The Hardware of Edge AI
The cloud assumes unlimited resources. The Edge demands ruthless efficiency. To deploy AI effectively outside of data centers, you must understand the silicon it runs on.
Microcontrollers (MCUs)
MCUs are the heartbeat of embedded systems. They are extremely cheap, draw milliwatts of power, and run without a traditional operating system (bare-metal or RTOS).
The challenge? Memory. A typical MCU like the ARM Cortex-M4 might only have 256KB of SRAM. Running Neural Networks here requires heavy optimization (quantization) and specialized frameworks like TensorFlow Lite for Microcontrollers.

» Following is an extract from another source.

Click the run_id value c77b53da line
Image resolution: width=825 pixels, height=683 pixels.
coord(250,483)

AI Accelerators (NPUs / TPUs)
CPUs process tasks sequentially. GPUs run in parallel but consume massive power. Neural Processing Units (NPUs) or Tensor Processing Units (TPUs) are ASICs—custom silicon designed solely for the matrix math required by Deep Learning.
Hardware like the Google Coral Edge TPU or standard Neural Engines in modern smartphones can execute trillions of operations per second (TOPS) while sipping just 2 to 5 Watts of power.
SRAM vs Flash Memory+
Flash: Read-only memory where your model weights are permanently stored.

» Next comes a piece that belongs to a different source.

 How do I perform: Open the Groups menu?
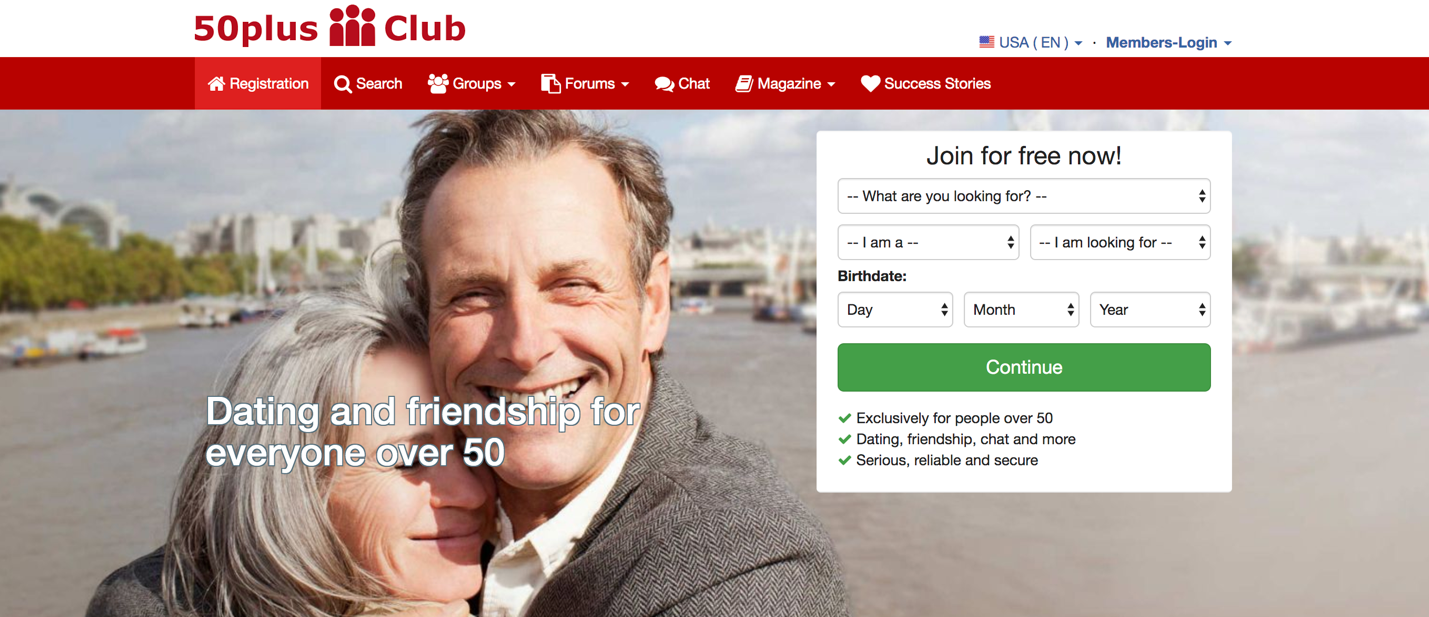pos(472,84)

SRAM: Extremely fast, volatile memory used as the 'working space' (Tensor Arena) during inference to hold intermediate activations. Model size dictates Flash limits; Network width/batch size dictates SRAM limits.
🤖 Technical FAQs
What is the difference between an MCU and a CPU?
An MPU (Microprocessor Unit / CPU) requires external memory and runs a full OS (Linux/Windows). An MCU (Microcontroller Unit) integrates the processor, memory (Flash/SRAM), and I/O peripherals onto a single chip, running bare-metal code at ultra-low power.
Why is memory the biggest constraint in TinyML?
Standard deep learning models expect Gigabytes of RAM. TinyML targets devices with Kilobytes. When allocating tensors, the intermediate activation layers of a CNN can easily exceed the physical limits of an MCU's SRAM, causing immediate failure.